Me incorporé. Así que era verdad. Los troyanos estaban allí.
—¿Y se les ha permitido?
Menelao bufó.
—No, claro que no. Agamenón no lo permitiría. Hesíone diría que está contenta, y entonces Príamo tendría que dejar de lamentarse, y Agamenón no tenía nada de lo que quejarse contra Príamo —suspiró—. Los jóvenes, cosa que les honra, no parecen completamente ansiosos por liberar a Hesíone. Sospecho que han venido más bien para seguirle la corriente a su rey, y para ver Grecia. A los jóvenes les gusta vagabundear un poco.
Yo me puse en pie y di unas palmadas para llamar a mis doncellas.
—Siento mucho lo de tu abuelo.
—Sí —dijo él—. En cuanto este entretenimiento haya acabado, iré a Creta. Protocolo… —Meneó la cabeza—. Por supuesto, los huéspedes son sagrados, y hay que cumplir las obligaciones.
Sí. Aunque alguien se estuviera muriendo o hubiese muerto.
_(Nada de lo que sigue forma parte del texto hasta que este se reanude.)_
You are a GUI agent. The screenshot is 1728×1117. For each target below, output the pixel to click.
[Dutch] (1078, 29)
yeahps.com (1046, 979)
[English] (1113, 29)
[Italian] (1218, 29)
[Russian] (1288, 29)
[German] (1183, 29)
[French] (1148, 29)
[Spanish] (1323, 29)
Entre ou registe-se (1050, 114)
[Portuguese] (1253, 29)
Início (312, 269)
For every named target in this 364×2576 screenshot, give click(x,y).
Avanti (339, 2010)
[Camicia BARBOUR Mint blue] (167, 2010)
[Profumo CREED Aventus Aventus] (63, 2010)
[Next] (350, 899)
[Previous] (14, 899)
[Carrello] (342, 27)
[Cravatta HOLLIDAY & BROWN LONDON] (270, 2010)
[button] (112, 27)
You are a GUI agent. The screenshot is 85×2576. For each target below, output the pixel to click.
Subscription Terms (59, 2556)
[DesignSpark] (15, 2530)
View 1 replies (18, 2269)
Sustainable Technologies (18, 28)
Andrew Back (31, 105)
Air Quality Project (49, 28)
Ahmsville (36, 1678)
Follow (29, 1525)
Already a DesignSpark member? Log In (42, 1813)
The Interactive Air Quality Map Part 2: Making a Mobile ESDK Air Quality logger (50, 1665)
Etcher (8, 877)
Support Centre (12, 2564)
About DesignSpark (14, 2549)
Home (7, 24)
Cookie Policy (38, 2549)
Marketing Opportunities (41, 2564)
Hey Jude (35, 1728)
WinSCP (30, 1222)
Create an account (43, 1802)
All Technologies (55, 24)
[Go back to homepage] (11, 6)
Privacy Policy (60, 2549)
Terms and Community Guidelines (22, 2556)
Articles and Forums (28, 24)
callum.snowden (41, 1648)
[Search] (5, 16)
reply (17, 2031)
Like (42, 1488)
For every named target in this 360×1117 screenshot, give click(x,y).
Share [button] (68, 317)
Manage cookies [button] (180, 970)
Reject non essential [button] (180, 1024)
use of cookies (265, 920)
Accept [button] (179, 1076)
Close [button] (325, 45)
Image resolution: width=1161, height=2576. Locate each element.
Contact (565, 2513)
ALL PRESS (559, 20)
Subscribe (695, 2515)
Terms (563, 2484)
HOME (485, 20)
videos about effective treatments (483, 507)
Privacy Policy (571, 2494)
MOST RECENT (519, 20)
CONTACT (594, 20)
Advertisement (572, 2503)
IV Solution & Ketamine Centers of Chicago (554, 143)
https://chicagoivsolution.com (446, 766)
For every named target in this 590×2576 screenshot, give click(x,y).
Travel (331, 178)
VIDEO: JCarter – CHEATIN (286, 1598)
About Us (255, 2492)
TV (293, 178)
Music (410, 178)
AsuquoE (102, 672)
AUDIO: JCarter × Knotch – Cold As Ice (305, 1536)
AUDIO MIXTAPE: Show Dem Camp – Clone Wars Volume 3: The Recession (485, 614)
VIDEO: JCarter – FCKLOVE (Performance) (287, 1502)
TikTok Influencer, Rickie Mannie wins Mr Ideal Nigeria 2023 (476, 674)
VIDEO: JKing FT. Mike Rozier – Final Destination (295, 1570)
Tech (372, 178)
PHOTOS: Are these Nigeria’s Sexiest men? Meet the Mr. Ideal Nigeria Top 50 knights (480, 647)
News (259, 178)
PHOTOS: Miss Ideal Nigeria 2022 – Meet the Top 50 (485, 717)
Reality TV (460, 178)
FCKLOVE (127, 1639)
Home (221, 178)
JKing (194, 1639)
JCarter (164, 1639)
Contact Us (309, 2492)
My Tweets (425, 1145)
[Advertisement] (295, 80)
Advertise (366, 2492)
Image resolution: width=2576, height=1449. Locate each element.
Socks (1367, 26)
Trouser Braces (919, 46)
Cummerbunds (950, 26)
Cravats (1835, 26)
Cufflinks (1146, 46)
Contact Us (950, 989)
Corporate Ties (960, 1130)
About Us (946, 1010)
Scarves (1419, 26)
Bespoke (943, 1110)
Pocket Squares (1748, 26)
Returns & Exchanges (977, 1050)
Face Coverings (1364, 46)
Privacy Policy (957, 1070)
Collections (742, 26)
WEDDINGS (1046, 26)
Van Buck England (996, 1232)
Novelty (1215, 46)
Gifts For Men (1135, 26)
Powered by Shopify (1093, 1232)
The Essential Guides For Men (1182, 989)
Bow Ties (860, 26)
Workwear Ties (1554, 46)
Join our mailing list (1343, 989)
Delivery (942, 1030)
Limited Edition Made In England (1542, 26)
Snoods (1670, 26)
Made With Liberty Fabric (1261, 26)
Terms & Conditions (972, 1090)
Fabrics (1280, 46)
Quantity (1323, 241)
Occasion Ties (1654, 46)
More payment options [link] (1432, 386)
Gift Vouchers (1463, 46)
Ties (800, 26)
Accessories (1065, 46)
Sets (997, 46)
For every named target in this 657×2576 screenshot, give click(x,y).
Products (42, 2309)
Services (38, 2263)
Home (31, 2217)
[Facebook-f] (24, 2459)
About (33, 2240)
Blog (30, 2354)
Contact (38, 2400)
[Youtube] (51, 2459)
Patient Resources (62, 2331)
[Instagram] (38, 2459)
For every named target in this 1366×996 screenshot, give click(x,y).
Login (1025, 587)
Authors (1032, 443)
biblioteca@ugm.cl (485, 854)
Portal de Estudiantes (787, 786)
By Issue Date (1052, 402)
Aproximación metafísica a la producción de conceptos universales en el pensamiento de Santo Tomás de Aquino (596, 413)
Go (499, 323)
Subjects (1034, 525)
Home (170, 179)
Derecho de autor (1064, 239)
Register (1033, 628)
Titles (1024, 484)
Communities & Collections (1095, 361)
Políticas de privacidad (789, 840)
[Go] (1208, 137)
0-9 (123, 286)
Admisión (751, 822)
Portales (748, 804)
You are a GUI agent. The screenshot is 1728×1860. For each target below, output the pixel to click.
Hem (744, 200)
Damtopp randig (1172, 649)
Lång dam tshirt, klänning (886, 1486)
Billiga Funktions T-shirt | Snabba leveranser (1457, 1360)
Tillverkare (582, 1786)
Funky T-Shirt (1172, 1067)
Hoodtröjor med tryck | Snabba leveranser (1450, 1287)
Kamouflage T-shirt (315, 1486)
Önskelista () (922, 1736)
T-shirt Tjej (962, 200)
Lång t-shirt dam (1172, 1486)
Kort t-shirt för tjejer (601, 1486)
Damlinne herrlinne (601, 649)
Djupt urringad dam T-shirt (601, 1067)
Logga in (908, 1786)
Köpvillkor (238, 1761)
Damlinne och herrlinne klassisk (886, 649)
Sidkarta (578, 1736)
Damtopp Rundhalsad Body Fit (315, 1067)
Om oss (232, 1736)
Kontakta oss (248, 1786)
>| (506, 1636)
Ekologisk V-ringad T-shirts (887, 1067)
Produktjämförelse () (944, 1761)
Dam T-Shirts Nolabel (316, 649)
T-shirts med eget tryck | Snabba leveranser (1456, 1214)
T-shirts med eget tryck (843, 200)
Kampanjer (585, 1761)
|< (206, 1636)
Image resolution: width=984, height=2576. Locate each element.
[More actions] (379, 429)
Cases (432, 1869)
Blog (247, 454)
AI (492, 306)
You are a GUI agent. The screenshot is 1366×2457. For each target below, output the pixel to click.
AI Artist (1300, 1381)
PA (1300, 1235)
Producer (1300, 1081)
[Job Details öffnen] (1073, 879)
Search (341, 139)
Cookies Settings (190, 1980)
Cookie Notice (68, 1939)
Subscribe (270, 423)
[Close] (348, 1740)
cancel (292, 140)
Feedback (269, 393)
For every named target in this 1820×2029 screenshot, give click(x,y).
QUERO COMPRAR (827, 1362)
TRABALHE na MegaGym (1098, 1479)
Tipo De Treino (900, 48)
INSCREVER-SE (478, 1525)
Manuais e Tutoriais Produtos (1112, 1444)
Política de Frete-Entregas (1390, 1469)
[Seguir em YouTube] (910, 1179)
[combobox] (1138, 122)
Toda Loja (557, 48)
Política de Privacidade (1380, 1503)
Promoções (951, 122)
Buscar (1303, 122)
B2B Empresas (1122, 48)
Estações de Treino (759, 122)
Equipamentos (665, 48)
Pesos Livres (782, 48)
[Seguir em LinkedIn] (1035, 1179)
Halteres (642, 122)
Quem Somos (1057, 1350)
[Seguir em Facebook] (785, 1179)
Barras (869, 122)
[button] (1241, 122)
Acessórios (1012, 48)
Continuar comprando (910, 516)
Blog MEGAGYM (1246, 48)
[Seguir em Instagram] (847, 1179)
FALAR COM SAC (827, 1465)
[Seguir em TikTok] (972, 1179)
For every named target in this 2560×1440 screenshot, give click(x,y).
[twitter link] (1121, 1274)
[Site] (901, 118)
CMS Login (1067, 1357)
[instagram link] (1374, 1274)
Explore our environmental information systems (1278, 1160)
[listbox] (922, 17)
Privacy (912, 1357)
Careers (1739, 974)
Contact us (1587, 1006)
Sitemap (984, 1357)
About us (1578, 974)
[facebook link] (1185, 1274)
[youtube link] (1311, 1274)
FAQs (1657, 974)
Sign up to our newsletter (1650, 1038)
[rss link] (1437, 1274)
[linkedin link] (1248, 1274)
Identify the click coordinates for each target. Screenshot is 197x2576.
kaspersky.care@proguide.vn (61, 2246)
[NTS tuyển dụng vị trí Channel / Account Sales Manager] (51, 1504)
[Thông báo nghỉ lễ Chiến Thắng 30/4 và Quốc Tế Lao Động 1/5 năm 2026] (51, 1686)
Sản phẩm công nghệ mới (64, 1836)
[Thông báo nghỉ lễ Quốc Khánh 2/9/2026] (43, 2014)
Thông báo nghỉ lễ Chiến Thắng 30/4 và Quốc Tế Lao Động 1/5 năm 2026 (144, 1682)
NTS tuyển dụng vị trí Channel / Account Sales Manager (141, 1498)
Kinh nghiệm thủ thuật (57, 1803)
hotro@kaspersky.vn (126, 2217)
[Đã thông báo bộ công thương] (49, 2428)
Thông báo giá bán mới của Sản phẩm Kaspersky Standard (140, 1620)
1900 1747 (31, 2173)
Todos conocíamos la historia del rey Admeto, que agasajó en su palacio a Heracles aunque la reina se estaba muriendo, porque la hospitalidad lo exigía. Heracles sólo averiguó que pasaba algo cuando oyó llorar a las esclavas.
—Sí —dije yo—. Tal es la costumbre.
Nueve días con Paris como huésped. Nueve días… Tenía miedo de salir de mi habitación y volver a verle. Pero tenía el mismo miedo de no volver a verle nunca.
De modo que Agamenón podía ponerse en camino rápidamente, y se decidió que se celebrase el tradicional festín para los invitados aquella noche. Así que cualquier idea que hubiese podido tener yo de esconderme en mis habitaciones desapareció. Di órdenes de que preparasen la comida y los cocineros empezaron al mediodía, y siguieron sin descanso. Puse a trabajar a los sirvientes, que formaron una decoración con ramas floridas de peral salvaje y almendro, y ordené a los tañedores de lira más expertos de la ciudad que se presentaran al oscurecer. Envié recado a mi madre, mi padre y mis hermanos, así como a Hermíone, para que estuvieran presentes. Ya no se me hacía extraño convocar a mi madre y a mi padre; había caminado con las sandalias de una reina y llevado la diadema de oro el tiempo suficiente, de modo que, en verdad, yo reinaba en palacio. Procuré emitir todas esas órdenes desde mis aposentos, ya que no quería aventurarme todavía fuera, en el palacio, por si me encontraba a Paris.
La hora del ocaso, el tiempo de la luz azul y lo que algunos llaman «primera oscuridad» había llegado. El sol había desaparecido y en su estela la brillante estrella de Afrodita brillaba en el horizonte, blanca y plena. Un ligero viento, cálido y suave, soplaba desde el sur.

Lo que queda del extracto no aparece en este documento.